Softdome, I gather that you have had less than satifying experiences with ported enclosures. All I can say is, you have had bad enclosures. A ported enclosure is no less "fast" than a sealed enclosure. hertz is hertz right? 40 hertz is 40 cycles a second in ported or sealed. The truth is ported enclosures are generally more efficient and can give a little more low frequency extension. The positive about sealed enclosures while generally less efficient and offering less low frequency extension, are wayyyy more forgiving than ported and usually smaller significantly. The benefit is really the vehicle. If there wasn't cabin gain sealed would be less popular except for enclosure size just due to roll off.


----------



## sqshoestring (Jun 19, 2007)

I've done a pile of trucks that way. Sometimes you can step the box or make the shape off so part of it contacts the seat, that way the sub can't get against it. I've also built the sides and face onto the body, though the cab back can be weak so maybe not a good idea with high power stuff. I did that with 8s in a ranger it worked fine but amp was only 2x50. Some of the seats are hollow and you can press the box right into them, though you have to make it so the sub is not of course. That is what I mean by stepped box where part of it pushes into the seat for more cf and the sub is elsewhere.


----------



## UngaroCD (Jan 11, 2010)

Just throwing my 2 cents in:

I've done several trucks with either a 4 6" sealed or 2 6" ported enclosure. Both sound really good. The ported sounds much better from the front as opposed to the back seat however.


----------



## cheesehead (Mar 20, 2007)

Thanks for all the replies!

I will be using the 12" BM MKIII which only needs .5 cuft of air space(sealed). The box I have figured out is about .43-.45 cuft. Which according to Nick at SI is acceptable. I could go slightly wider but then I wouldn't have sufficient space to mount my amps on the remainder of the back wall.

The fabric on the back of the seat does give some. I could possibly build the sides out 1/2"-1" more but then the rear seat would not latch. I'm not sure if this is a major deal or not. As mentioned in a previous post I will be using a grill from Madisound so the cone should never come in contact with the rear seat.


----------



## sqshoestring (Jun 19, 2007)

Inverted mount would be great there, but I can't figure how you would without making the box less volume.


----------



## cheesehead (Mar 20, 2007)

sqshoestring said:


> Inverted mount would be great there, but I can't figure how you would without making the box less volume.

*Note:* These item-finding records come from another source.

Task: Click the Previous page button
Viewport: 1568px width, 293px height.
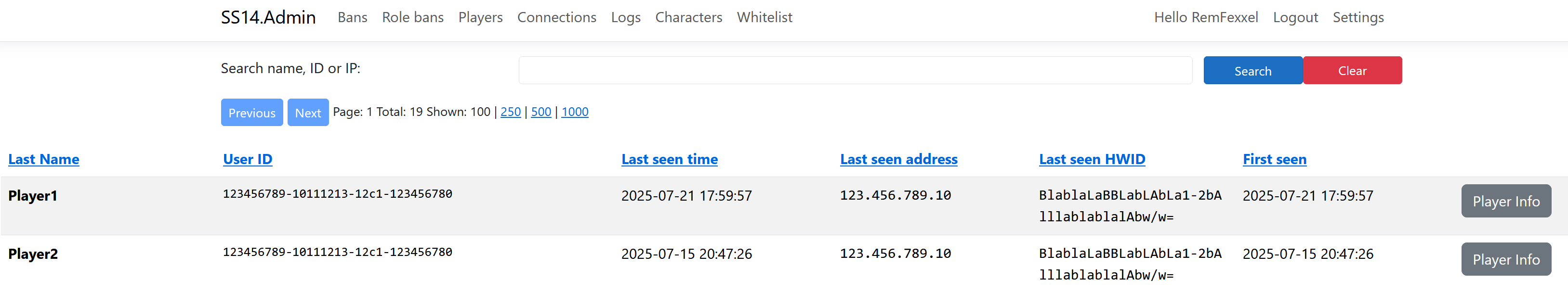Action: (x=252, y=113)
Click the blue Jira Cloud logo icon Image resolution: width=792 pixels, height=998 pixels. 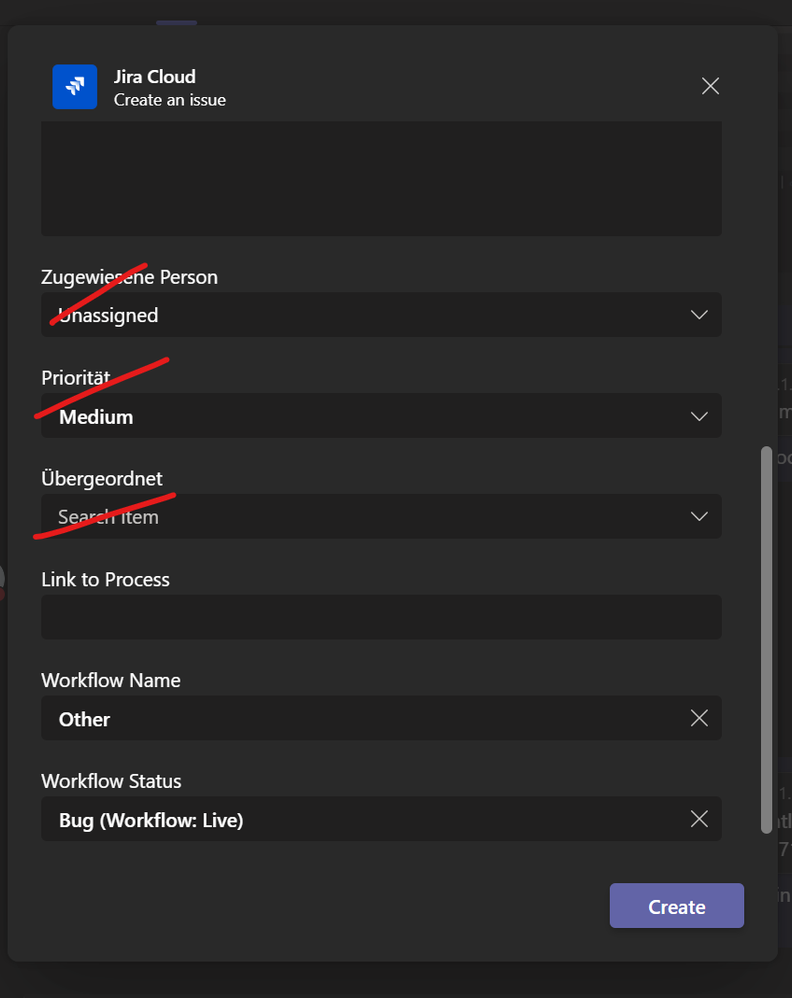(x=74, y=87)
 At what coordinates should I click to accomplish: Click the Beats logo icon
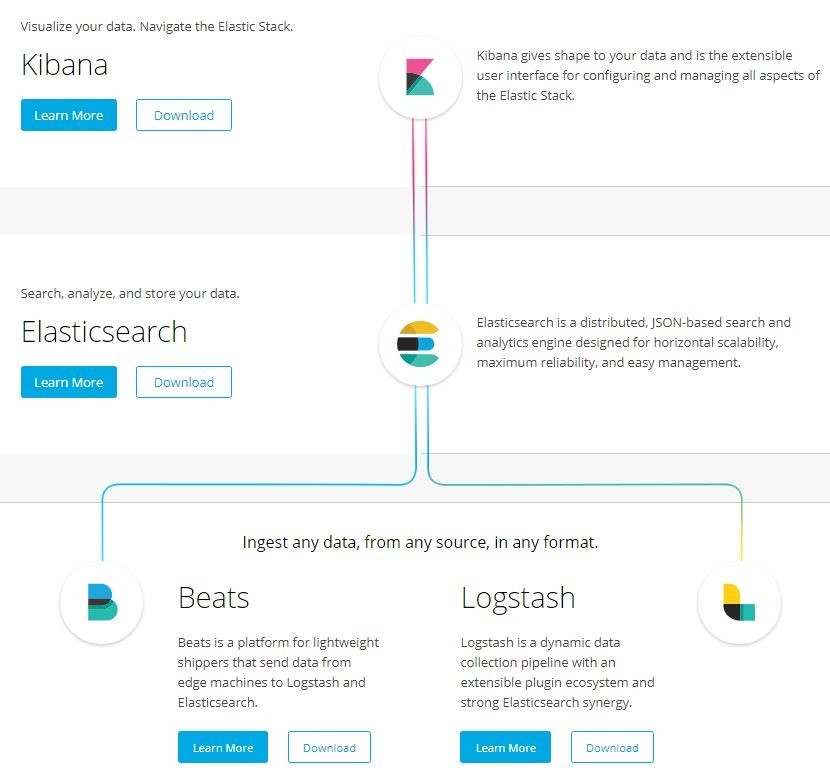click(x=102, y=602)
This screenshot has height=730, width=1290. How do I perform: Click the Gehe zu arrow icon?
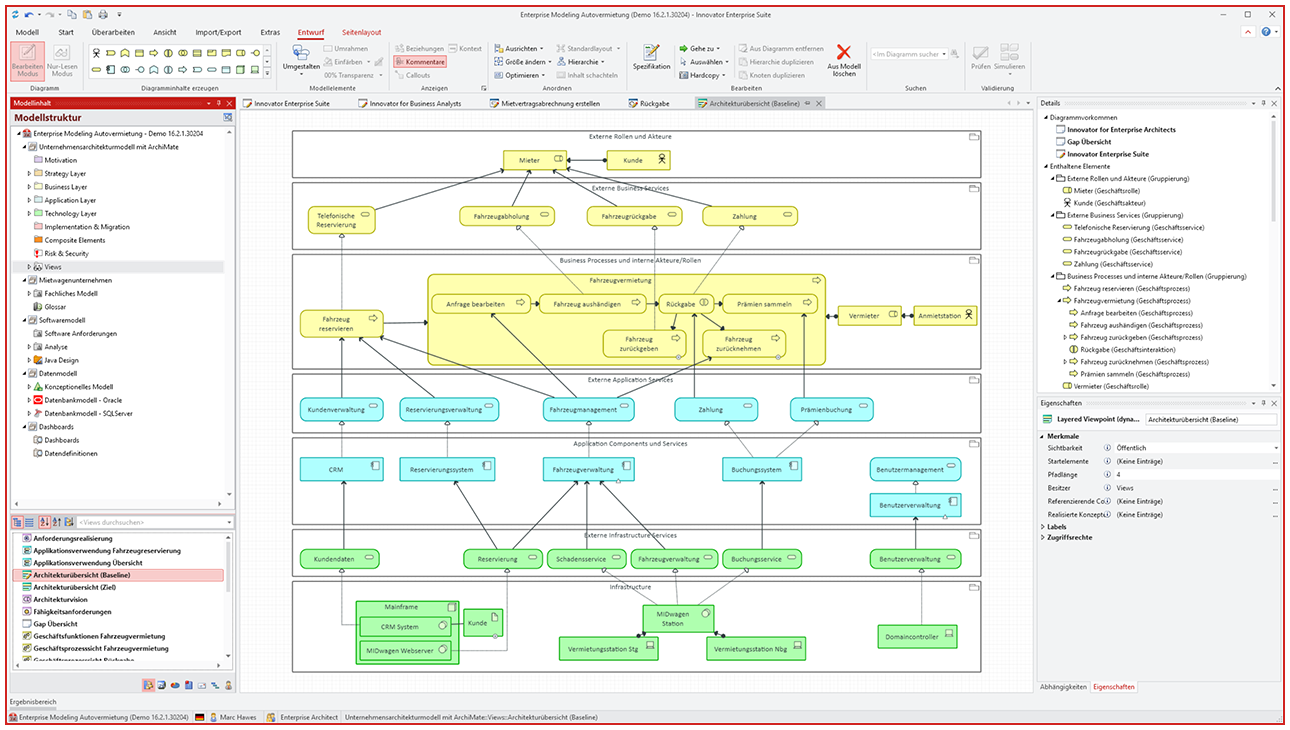click(684, 48)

I thought about that also. But like you mentioned I would lose volume not gain it.


----------



## baschwar (May 22, 2007)

kkreit01 said:


> I'm in the same boat: Sport Trac with little room behind or under the seats. I've been firing into the seats, and it sounds fine. The seat backs are cloth. Just make sure to leave about an inch of space -- or however long your excursion is.


I've done the same thing... I mounted two Elemental Design SQ10's in a box built by Sound Off Audio. They sound darn good even if they do slap the seat backs a bit... the box isn't cut at quite the right angle but it was good enough. If I were to do it again, I'd undermount the subs to give them a bit more room for excursion... :blush:


----------